Cysts are thought to act as mass lesions within the closed intracranial compartment and affect the adjacent brain parenchyma through local compression and possibly also by raising the overall intracranial pressure [28]. One possible explanation to the reduced capacity in certain cognitive domains lies in a decrease in regional cerebral blood-flow (rCBF) in structures and networks adjacent to the cyst. There are studies using Single-photon emission computed tomography (SPECT) that supports this hypothesis [25, 36]. As a decrease in rCBF have a negative impact on cognitive functioning [29, 34], a restoration of the blood-flow might explain the postoperative improvement of functional symptoms found in patients with ACs. The hypothesis of consequenses of mass-effects was also investigated in a study of brain glucose utilization in a patient with a left-sided temporal arachnoid cyst [14]. Using PET (Positron Emission Tomography) the researchers detected hypo-methabolism in the parenchyma adjacent to the cyst and after shunt-placement the metabolic activity in the affected parenchyma was significantly improved. The improvement in metabolism correlated with improvement of language functions. Language functions are typically located in the affected left hemisphere and this might be one explanation to this improvement. More research is however needed regarding the neurobiological mechanisms behind cognitive symptoms in temporal arachnoid cysts.

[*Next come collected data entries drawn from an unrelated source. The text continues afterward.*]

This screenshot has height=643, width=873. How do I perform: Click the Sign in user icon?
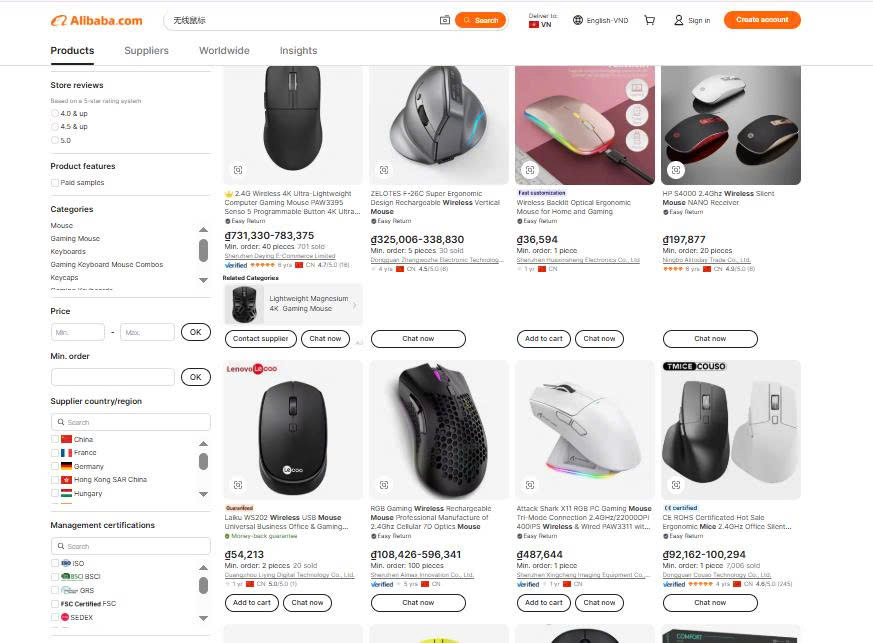coord(679,20)
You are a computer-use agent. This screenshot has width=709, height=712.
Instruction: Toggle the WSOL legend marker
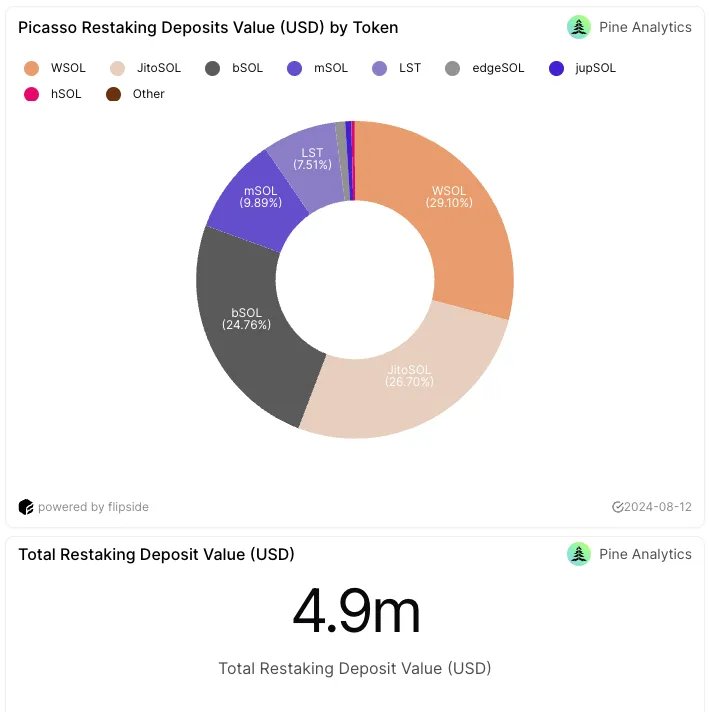[x=31, y=69]
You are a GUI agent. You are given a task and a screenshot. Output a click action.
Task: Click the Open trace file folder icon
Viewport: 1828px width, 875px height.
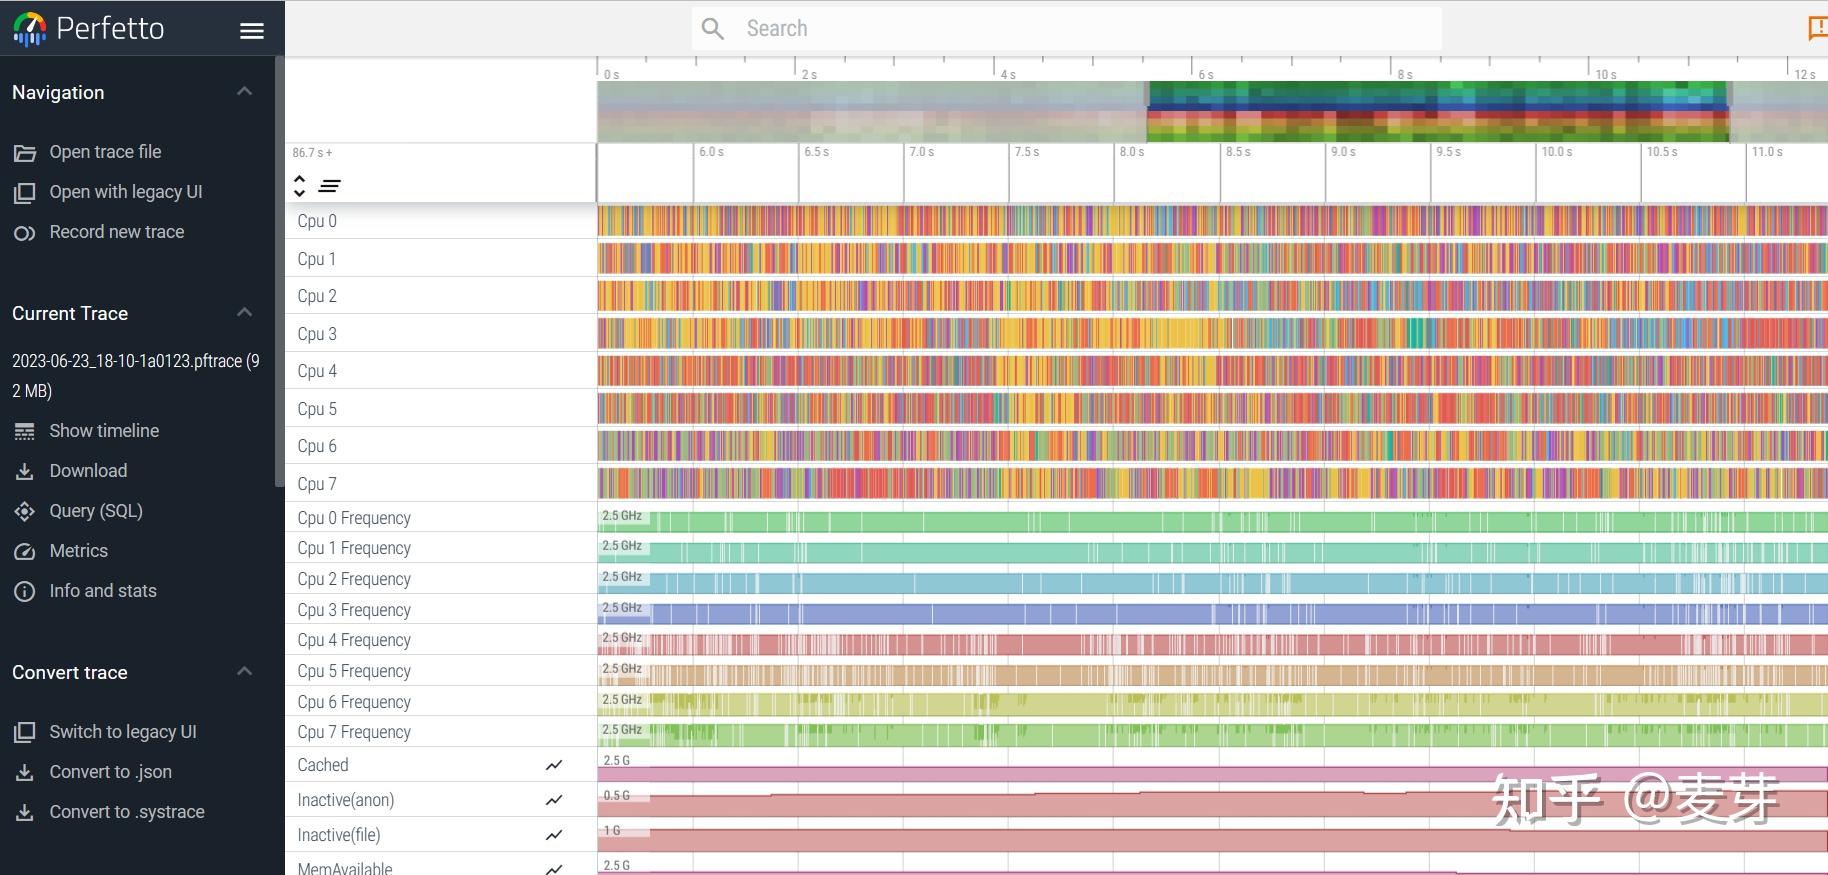pyautogui.click(x=25, y=153)
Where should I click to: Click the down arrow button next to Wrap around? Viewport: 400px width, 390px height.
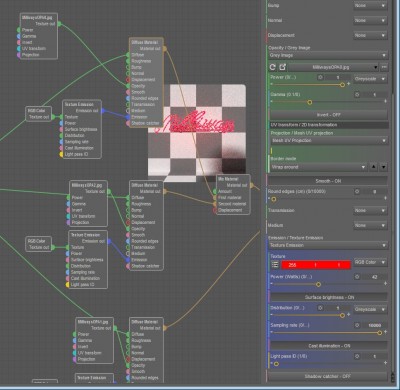[x=384, y=167]
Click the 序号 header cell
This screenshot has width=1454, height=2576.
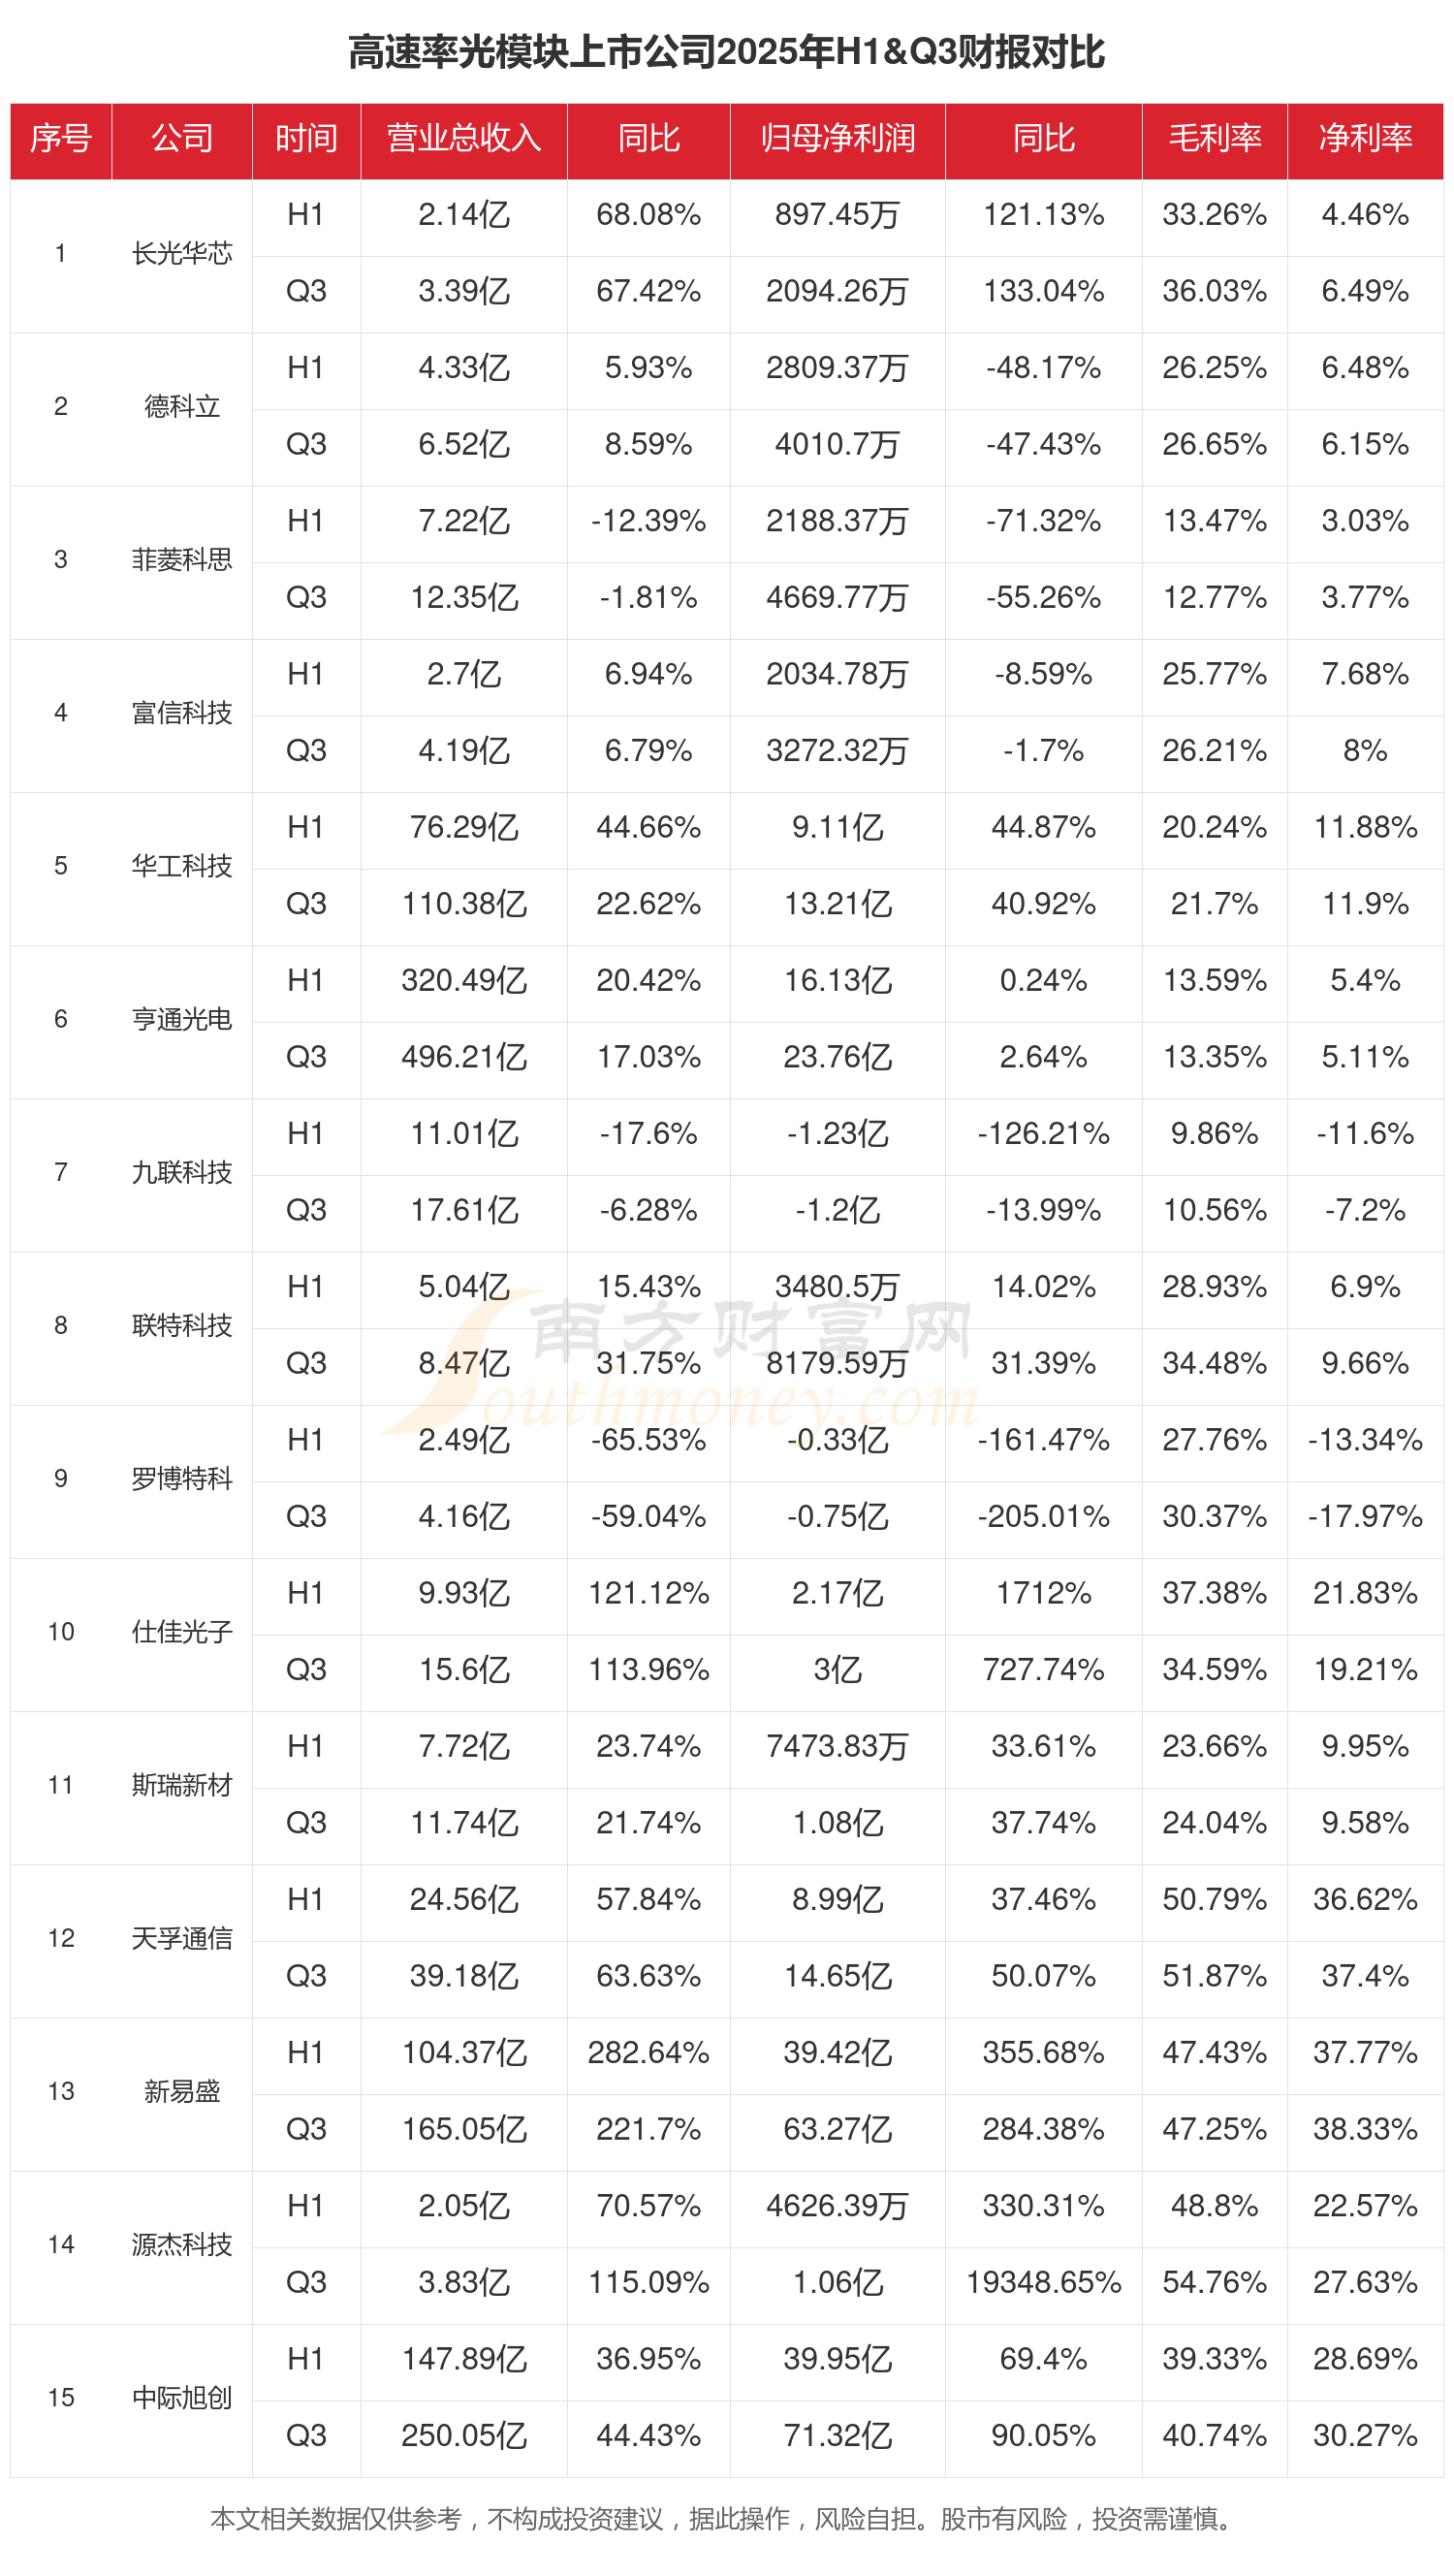coord(61,138)
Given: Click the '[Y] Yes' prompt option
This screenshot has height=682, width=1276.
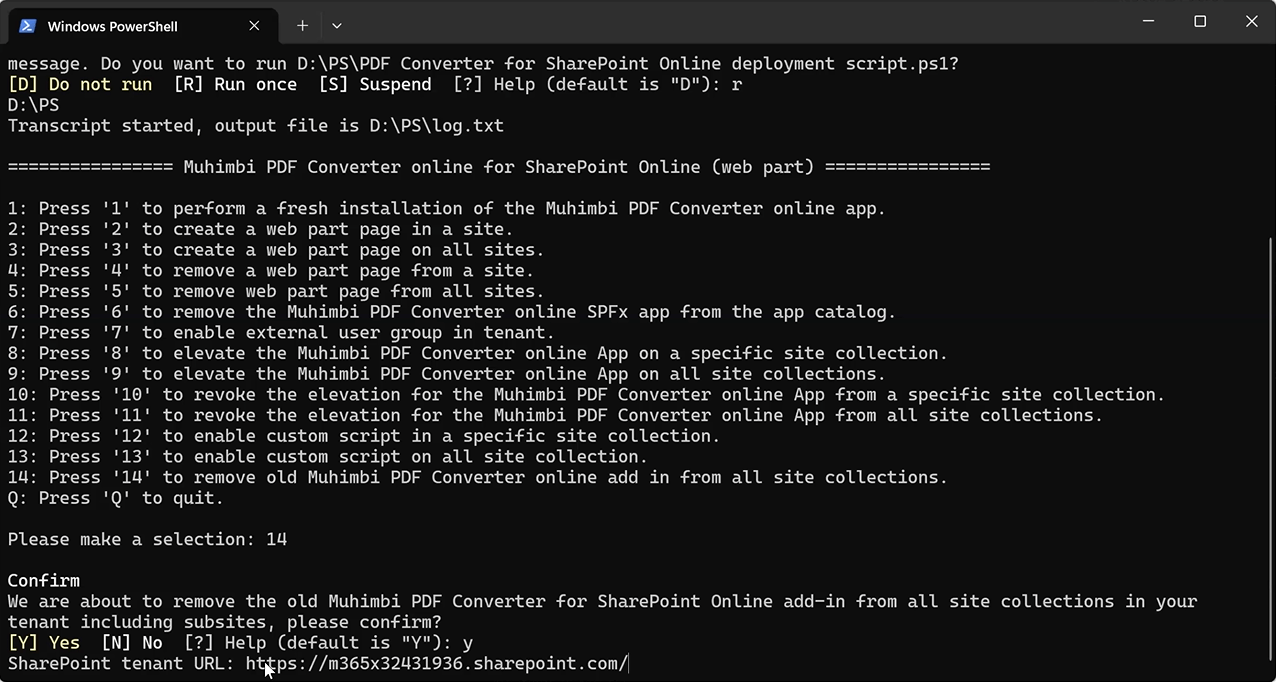Looking at the screenshot, I should click(44, 642).
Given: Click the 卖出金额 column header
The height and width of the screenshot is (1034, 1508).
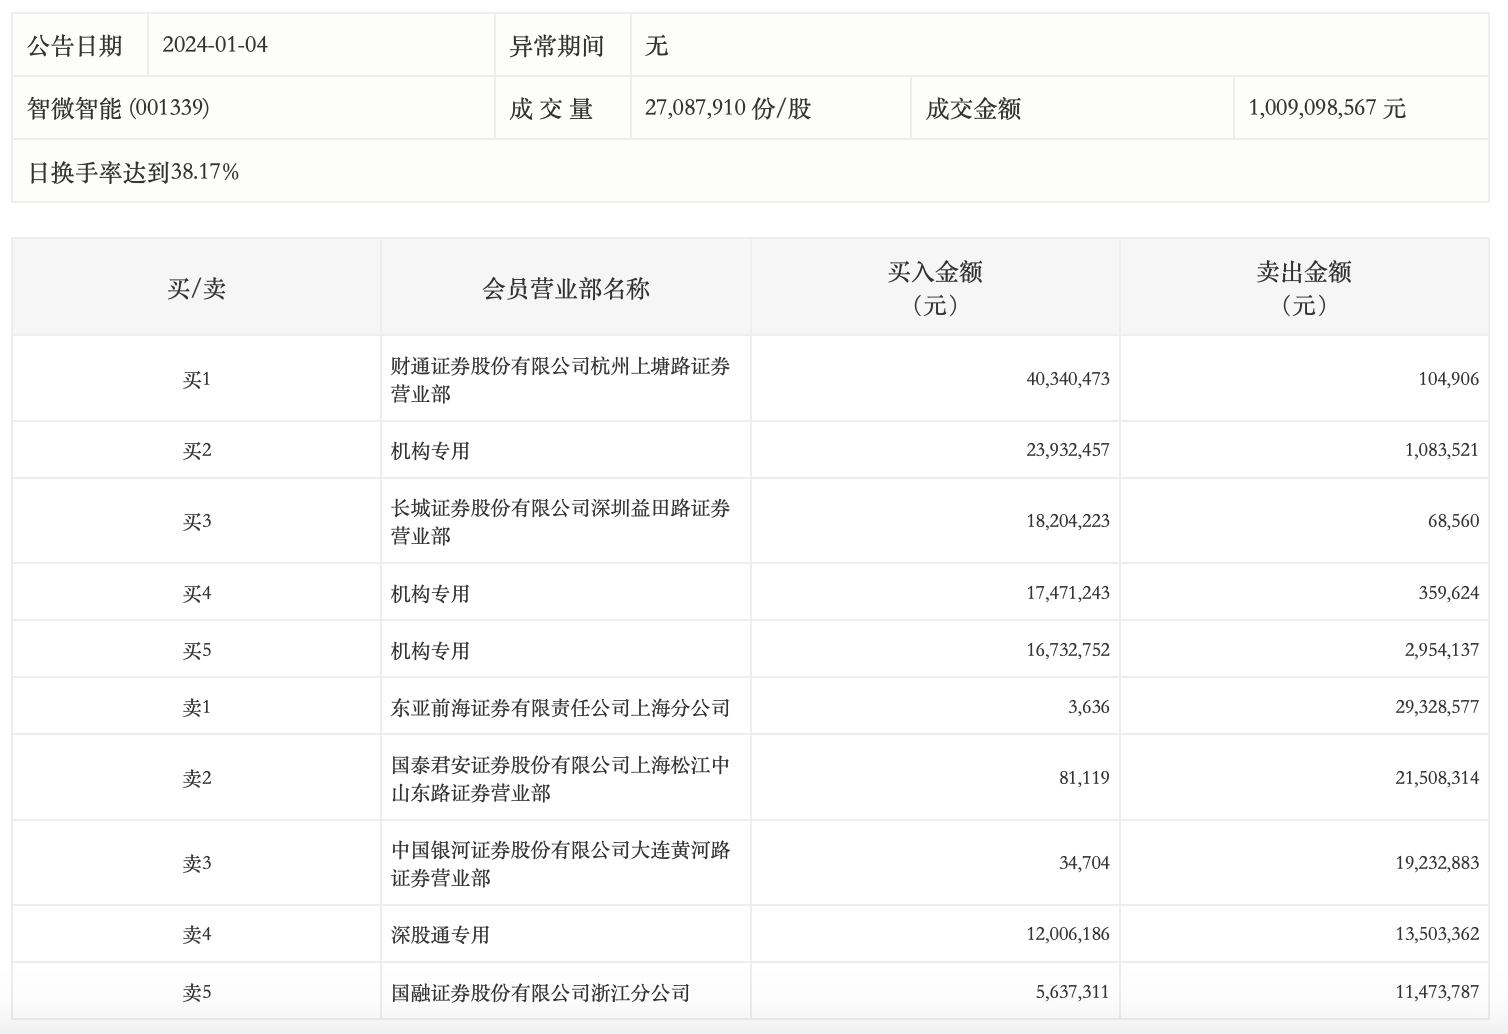Looking at the screenshot, I should pyautogui.click(x=1304, y=287).
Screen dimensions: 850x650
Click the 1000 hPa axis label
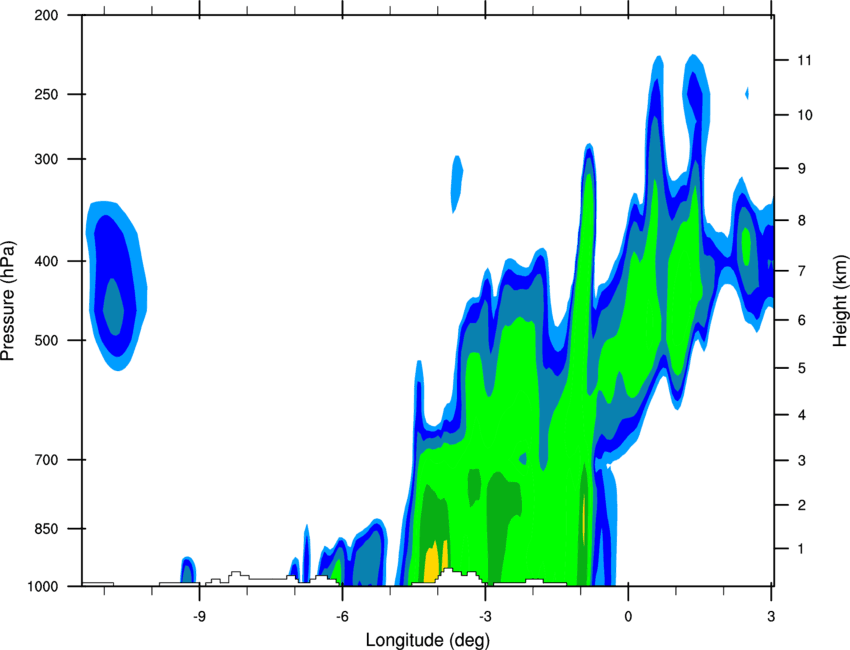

The finding that improvement in cognitive functions persist after five years is important, as it indicates that surgery has a potential of being beneficial for children with temporal arachnoid cysts in a longer perspective. The fact that the functions that did not improve in this study remained stable after five years is equally important, as this indicates that surgery does not seem to negatively affect cognitive functions in a longer perspective. Although results are promising for a postoperative reduction of cognitive symptoms and long term stability of these improvements, the risks of performing neurosurgery must also be taken into consideration. Risks include CSF leakage, postoperative infection, hemmorhage or need for reoperation [4]. The rate of complications in surgery of intracranial cysts differ somewhat between surgical techniques and complication rates reported for microneurosurgical fenestration of the cyst are between 6 and 16% and for endoscopic fenestration 10% to 18%. For cystoperitonial schunting the rate of complications has been reported to be 5% [35]. Specifically for children the rate of complications after surgery of temporal arachnoid cysts have been reported as low and when reported the complications are often considered mild [18]. When cysts are symptomatic several variabels have traditionally indicated the need for surgery: focal neurological deficits, mass effect, location, affected CSF dynamics, headaches and seizures [20]. In line with the results of the present study, cognitive symptoms should be considered as an additional important factor influencing the decision about surgery. A thorough cognitive evaluation should be a part of the investigation before a decision about surgery is made.

Limitations

The study was conducted on a small group of consecutive patients and the study had no controlgroup This of course limits the generalizability of the results and will have to be taken into consideration when interpreting the results. Our study group is heterogenous regarding age, cyst size and location which also might affect the external validity of the study.

Conclusion

In our study improvement in general intellectual ability, verbal functions and processing speed seen after surgery of temporal arachnoid cysts in children sustain over a period of five years after surgery. The improvement may have a significant impact on school achievements and consequently also on possibilities in the future lives of the children. The persistence of the improvement over a long period suggests that surgery of temporal arachnoid cysts in children may be justified in part by these improvements. A reasonable conclusion would be that the potential risk of cognitive deficits in these children must be considered and cognitive testing should be a part of the investigation in this group of patients.